As the runup to the change in how the U.S. Treasury Department paid out benefits for Social Security disability and Supplemental Security Income took place, we described on our blog how the changes would affect recipients in Oregon. Now that the change has been in effect for several months, there are some possibly disturbing trends that have emerged — especially in regard to fraud and new fees.
All existing recipients of SSDI and other kinds of Social Security benefits had a choice to make by this past March: receive payments by direct deposit to their bank accounts or receive funds on a prepaid debit card. While many people received benefits via direct deposit already, there were still millions of people who got a paper check in the mail every month. With the elimination of this option, the federal government expects to save billions of dollars. It cost more than a dollar to create and mail a paper check, while the fees around direct deposit are minimal.

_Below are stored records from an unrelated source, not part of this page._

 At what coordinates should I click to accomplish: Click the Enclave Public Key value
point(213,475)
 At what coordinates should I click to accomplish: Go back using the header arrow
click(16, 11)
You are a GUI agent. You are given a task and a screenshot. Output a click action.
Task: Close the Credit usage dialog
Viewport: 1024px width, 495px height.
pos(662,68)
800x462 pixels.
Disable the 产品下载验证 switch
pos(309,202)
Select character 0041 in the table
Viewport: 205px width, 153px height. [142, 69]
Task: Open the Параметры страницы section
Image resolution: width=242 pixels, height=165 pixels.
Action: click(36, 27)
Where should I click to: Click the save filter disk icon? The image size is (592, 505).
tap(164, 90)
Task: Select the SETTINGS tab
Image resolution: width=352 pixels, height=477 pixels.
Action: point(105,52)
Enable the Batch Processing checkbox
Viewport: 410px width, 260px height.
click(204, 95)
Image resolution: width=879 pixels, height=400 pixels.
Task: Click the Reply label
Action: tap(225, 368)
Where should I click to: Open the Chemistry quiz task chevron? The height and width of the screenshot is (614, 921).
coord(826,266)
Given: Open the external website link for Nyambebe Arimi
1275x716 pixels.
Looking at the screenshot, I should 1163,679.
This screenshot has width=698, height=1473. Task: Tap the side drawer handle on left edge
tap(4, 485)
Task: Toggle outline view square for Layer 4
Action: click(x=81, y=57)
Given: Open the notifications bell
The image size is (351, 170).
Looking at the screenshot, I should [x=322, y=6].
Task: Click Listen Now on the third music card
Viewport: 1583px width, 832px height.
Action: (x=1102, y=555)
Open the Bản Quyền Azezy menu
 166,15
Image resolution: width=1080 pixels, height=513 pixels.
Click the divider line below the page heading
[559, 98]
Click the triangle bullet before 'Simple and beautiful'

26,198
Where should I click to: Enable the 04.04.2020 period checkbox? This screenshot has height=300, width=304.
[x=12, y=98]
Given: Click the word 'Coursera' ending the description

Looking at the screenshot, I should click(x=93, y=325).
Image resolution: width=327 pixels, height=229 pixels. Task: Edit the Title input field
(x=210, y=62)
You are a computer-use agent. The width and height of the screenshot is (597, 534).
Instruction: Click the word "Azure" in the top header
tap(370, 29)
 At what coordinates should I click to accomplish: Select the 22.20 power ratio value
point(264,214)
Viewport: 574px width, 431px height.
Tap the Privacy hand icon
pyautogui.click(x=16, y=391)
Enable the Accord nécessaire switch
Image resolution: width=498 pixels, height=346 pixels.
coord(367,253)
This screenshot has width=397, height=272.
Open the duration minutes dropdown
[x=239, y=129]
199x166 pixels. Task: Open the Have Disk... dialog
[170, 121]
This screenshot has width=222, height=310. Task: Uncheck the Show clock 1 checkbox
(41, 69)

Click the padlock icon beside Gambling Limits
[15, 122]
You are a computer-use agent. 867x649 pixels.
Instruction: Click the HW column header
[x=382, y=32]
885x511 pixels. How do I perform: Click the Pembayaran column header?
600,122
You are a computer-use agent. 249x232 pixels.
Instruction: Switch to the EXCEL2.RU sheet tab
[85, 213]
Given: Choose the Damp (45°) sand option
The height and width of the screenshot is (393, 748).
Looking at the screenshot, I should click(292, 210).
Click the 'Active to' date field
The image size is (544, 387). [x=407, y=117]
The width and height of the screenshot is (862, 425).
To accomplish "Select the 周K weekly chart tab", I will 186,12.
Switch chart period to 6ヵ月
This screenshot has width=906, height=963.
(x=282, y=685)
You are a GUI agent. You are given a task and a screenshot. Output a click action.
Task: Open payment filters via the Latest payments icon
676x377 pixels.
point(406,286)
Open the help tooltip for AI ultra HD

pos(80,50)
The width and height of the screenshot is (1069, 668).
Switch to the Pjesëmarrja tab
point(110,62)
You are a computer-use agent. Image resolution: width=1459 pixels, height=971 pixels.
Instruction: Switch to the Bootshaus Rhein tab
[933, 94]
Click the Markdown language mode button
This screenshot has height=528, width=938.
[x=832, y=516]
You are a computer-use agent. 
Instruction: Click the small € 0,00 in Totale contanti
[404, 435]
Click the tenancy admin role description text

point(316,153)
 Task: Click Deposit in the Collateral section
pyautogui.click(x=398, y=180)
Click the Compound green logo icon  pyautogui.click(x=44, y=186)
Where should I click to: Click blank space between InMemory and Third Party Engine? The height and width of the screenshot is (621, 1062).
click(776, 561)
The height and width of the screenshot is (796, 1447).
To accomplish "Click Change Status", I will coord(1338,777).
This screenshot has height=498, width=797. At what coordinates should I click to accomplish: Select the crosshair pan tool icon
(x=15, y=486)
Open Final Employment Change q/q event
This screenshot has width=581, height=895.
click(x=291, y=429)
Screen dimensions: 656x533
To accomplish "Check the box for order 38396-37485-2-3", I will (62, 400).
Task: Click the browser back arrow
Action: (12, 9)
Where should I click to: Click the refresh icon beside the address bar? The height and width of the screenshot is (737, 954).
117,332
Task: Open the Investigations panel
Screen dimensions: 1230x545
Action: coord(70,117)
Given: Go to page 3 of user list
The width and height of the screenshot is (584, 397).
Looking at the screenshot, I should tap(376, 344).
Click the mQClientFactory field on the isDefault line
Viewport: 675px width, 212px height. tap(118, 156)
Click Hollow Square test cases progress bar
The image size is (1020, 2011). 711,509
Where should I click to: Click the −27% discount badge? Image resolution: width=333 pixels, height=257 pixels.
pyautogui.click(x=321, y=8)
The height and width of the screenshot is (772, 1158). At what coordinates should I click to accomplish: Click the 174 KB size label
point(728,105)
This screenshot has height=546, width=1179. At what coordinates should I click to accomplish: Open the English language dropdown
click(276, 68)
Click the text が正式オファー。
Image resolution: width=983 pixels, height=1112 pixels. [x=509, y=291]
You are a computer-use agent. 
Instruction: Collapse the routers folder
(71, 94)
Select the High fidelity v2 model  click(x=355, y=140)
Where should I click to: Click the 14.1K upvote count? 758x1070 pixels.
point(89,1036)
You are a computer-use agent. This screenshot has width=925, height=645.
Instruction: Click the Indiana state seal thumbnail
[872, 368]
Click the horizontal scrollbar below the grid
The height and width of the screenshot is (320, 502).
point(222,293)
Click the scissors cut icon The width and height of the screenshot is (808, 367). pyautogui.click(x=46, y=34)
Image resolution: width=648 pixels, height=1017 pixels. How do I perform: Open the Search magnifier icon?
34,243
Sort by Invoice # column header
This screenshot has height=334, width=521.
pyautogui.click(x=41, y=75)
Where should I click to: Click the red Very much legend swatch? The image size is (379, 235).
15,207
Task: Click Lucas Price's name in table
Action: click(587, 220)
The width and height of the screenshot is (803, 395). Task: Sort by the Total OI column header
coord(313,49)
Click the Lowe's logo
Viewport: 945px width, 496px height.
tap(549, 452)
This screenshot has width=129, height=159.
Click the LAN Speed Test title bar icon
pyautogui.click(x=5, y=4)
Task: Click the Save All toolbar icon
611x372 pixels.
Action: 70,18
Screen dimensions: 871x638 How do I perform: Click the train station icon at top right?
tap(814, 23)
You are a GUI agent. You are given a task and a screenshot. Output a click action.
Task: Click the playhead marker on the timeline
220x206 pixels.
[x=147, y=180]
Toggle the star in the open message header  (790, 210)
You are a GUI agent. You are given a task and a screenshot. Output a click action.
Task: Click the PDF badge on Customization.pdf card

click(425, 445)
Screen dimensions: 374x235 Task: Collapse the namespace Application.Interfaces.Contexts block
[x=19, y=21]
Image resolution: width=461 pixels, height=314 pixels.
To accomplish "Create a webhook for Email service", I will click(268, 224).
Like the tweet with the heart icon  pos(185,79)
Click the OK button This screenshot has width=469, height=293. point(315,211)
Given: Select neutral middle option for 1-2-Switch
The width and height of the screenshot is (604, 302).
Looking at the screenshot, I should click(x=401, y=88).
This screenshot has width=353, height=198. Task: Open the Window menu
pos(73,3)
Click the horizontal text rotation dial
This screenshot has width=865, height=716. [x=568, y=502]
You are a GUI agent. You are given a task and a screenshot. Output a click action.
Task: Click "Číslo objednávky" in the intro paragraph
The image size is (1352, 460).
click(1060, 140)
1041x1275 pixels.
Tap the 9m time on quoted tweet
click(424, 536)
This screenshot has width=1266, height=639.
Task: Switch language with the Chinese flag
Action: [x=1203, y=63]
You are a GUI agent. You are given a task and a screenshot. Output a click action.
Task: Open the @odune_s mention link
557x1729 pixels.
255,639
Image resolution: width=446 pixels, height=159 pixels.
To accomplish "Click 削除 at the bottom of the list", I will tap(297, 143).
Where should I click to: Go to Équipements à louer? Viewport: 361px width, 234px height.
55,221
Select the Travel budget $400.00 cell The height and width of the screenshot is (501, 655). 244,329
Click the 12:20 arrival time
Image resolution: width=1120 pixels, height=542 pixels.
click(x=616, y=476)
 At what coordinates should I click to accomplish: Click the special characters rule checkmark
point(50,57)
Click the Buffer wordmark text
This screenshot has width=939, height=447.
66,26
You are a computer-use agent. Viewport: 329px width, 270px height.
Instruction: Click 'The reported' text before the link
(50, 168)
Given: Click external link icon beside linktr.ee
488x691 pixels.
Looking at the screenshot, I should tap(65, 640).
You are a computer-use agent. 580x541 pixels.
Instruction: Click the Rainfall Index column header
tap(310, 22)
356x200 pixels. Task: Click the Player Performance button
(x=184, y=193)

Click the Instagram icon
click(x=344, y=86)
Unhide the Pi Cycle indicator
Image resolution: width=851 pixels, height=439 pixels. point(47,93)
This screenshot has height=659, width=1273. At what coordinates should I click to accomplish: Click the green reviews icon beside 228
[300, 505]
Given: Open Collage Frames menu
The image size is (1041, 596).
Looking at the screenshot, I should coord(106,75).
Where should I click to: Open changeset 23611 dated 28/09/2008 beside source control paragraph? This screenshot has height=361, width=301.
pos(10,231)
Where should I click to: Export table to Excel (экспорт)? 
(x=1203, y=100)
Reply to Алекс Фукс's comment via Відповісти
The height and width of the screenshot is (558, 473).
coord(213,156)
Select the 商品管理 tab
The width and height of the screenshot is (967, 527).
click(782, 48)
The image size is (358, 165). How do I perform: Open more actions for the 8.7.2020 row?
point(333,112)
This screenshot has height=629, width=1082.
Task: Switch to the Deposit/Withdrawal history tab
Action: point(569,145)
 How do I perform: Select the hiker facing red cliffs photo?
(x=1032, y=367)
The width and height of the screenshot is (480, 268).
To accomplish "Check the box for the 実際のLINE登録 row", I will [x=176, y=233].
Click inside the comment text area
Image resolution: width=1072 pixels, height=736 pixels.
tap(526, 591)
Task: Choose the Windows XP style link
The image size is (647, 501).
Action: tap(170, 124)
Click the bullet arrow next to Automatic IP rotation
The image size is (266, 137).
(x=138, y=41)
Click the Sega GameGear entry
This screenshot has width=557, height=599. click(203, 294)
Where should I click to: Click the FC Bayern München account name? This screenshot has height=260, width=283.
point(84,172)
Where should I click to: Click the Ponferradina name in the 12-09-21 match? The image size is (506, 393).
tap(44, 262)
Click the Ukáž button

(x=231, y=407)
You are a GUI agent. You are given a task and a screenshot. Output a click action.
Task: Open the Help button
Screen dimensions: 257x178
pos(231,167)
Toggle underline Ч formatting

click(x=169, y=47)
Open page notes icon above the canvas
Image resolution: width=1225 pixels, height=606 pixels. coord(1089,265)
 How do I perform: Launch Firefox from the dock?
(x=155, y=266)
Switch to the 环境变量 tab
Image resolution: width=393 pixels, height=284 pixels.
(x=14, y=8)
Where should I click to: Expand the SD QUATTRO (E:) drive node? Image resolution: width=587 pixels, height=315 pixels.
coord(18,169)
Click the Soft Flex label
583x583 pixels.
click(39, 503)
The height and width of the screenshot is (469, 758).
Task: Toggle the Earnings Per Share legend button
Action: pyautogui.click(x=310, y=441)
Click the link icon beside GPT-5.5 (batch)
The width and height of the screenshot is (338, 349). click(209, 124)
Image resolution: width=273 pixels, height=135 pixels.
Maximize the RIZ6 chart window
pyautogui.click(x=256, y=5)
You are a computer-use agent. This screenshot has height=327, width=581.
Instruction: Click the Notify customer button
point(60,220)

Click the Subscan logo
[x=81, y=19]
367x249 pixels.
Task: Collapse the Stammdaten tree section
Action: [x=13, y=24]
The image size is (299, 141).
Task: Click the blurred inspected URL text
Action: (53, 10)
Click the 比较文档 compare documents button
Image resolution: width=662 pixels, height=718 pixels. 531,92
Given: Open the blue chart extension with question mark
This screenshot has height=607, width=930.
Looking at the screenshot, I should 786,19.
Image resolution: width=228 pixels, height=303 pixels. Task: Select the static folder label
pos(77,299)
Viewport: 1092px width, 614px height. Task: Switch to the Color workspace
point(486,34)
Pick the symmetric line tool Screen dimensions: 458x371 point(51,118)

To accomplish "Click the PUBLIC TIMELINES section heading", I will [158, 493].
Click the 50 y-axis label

What has come under fire is the debit card option. Unlike many conventional credit and debit cards, the government-funded cards carry fees for many basic transactions such as ATM withdrawals and online bill payments. This can further stretch budgets of people dependent on every dollar they can get.
Another issue that has come up regarding the new payment choices is fraud. The government estimates that $28 million in benefits were stolen in a year-and-a-half long period by swindlers who were able to redirect payments to bank accounts that they controlled.
For someone who has been approved to receive Social Security benefits, making sure that the funds actually arrive as expected is crucial. People who are experiencing problems around issues such as these might benefit from working with an attorney who has experience in dealing with Social Security benefits claims.